[Stored data]

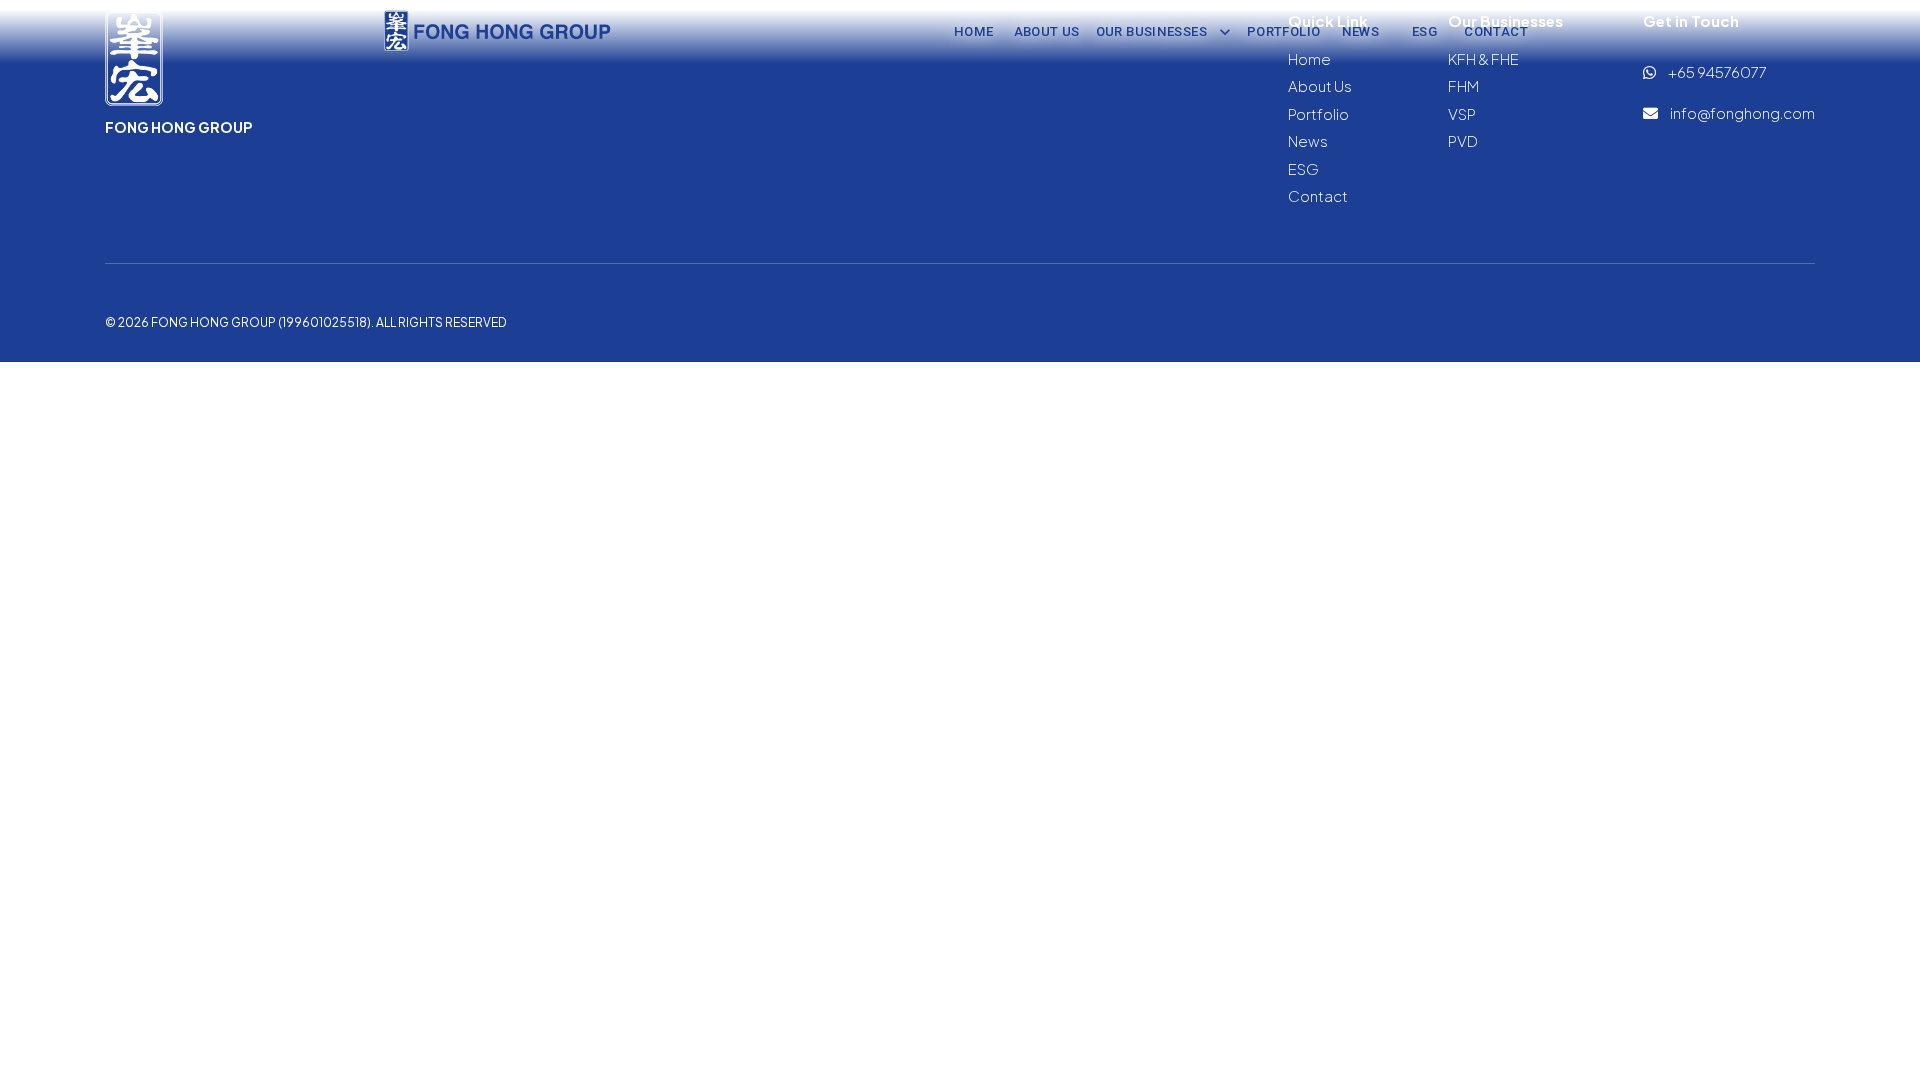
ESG (1424, 31)
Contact (1496, 31)
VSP (1462, 113)
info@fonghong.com (1741, 112)
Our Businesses (1151, 31)
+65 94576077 (1716, 71)
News (1361, 31)
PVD (1463, 140)
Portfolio (1283, 31)
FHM (1463, 85)
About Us (1047, 31)
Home (974, 31)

Work request: Only exact copies of the lines from the one containing "info@fonghong.com (1741, 112)" to the end of the records belong in the answer.

Expected output:
info@fonghong.com (1741, 112)
Our Businesses (1151, 31)
+65 94576077 (1716, 71)
News (1361, 31)
PVD (1463, 140)
Portfolio (1283, 31)
FHM (1463, 85)
About Us (1047, 31)
Home (974, 31)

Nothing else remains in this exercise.